Plusieurs articles, primés par Projet Censuré en 2009, ont mis en évidence le projet de militarisation de la zone de libre échange d’Amérique du Nord. Ce programme essentiel de l’administration Bush a été passé sous silence par les médias dominants. Et pour cause : il sert les intérêts de quelques multinationales, incluant des consortium de presse. Bien que durant sa campagne électorale présidentielle Barack Obama ait publiquement émis des réserves sur la poursuite de l’ALENA, son administration n’a rien changé au dispositif.

Des dirigeants du Canada, des Etats-Unis et du Mexique ont tenu des réunions secrètes visant à élargir l’Accord de libre échange d’Amérique du Nord (ALENA) (en anglais : North American Free Trade Agreement —NAFTA). Ce bloc commercial qui fixe une zone de libre échange est entré en vigueur en janvier 1994 avec l’« intégration approfondie » d’une force trinationale et poursuit des objectifs de militarisation au nom de la « sécurité intérieure ».

La Société dite « de sécurité et de prospérité » (SPP) qui a pris corps sous ces gouvernements, dans le plus grand secret et en dehors de toute considération d’ordre public —elle a établi ses bureaux centraux à Washington—, se propose de regrouper les trois pays en un seul bloc politique, économique et militaire.

La SPP a été créée lors d’une réunion entre les présidents George W. Bush (USA), Vicente Fox (Mexique) et le Premier ministre Paul Martin (Canada) à Waco, au Texas, le 31 mai 2005. Le site Web officiel des Etats-Unis décrit la SPP comme « une initiative entre les Etats-Unis, le Canada et le Mexique dirigée par la Maison-Blanche pour renforcer la sécurité et accroître la prospérité… » La SPP n’est le fruit ni d’une loi, ni d’un traité, ni d’un d’accord. N’importe laquelle de ces définitions exigerait une discussion publique, et la participation de parlementaires.

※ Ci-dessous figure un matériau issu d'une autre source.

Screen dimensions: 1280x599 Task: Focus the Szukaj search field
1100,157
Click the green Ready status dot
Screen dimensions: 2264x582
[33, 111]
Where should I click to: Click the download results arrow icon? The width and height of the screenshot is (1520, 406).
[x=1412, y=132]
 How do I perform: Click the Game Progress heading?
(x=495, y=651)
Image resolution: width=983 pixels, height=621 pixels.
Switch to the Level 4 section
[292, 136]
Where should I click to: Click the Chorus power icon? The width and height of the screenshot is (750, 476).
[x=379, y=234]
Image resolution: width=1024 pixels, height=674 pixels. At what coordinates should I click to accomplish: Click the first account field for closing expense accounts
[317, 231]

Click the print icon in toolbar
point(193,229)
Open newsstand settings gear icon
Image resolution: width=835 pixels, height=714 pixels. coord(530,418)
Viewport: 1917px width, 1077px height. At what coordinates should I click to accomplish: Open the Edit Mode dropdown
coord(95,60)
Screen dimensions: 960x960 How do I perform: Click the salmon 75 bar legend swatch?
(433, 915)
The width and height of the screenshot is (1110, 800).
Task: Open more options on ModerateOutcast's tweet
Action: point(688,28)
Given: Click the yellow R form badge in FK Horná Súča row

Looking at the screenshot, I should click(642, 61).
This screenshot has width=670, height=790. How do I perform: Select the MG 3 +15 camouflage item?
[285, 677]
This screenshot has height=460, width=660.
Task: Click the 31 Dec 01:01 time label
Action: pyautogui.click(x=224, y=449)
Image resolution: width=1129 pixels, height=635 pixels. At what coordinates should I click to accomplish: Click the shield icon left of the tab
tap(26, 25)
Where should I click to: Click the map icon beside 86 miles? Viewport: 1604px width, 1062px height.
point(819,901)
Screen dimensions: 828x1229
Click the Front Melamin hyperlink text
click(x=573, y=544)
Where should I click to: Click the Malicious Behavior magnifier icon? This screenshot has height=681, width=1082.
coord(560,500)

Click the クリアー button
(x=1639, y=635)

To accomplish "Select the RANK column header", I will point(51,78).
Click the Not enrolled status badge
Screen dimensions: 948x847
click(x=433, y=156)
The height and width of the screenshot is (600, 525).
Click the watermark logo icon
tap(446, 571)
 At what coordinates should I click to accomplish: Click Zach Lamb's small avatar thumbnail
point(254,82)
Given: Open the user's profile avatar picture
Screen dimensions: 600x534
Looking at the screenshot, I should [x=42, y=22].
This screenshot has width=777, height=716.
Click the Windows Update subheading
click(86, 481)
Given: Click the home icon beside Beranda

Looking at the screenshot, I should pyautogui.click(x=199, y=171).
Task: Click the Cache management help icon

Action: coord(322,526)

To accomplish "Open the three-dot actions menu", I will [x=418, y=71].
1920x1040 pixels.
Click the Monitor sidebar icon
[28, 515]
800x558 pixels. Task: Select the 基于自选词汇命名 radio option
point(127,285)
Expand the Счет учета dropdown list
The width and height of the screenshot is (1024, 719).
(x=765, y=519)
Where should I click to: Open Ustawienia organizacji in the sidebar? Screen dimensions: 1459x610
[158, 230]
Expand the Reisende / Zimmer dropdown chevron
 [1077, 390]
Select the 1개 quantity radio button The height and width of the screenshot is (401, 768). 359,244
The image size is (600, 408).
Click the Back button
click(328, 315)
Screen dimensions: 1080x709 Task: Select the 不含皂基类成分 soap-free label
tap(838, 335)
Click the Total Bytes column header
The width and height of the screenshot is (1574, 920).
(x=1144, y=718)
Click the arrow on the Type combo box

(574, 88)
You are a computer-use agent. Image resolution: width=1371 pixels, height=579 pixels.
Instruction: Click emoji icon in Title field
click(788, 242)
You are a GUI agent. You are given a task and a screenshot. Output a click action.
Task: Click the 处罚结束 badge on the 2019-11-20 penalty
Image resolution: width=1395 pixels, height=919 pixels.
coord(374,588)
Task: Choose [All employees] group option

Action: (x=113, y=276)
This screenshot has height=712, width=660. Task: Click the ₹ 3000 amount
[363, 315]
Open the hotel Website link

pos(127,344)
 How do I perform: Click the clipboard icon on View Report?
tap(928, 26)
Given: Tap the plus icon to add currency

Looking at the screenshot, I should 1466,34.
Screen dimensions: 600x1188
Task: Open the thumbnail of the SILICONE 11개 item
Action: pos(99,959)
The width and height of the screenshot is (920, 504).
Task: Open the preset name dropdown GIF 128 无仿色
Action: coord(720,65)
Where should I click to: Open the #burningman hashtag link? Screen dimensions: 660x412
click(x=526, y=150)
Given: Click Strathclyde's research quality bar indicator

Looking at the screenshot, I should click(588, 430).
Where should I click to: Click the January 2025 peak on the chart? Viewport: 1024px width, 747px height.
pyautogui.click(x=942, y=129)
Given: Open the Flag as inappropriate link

La SPP a vu le jour sous l’ère de la « guerre contre le terrorisme », et traduit le souci excessif de la sécurité, tel que l’interprète le Département US de la sécurité de la Patrie. Ses accords autorisent des actions militaires frontalières, l’entraînement de policiers, la modernisation de l’équipement et l’adoption de nouvelles technologies, le tout dans la logique de la croisade contre le terrorisme menée par les Etats-Unis. La secrétaire à la Sécurité de la Patrie, la secrétaire d’Etat et le secrétaire aux Finances sont les trois hauts fonctionnaires désignés pour assister aux conférences ministérielles de la SPP.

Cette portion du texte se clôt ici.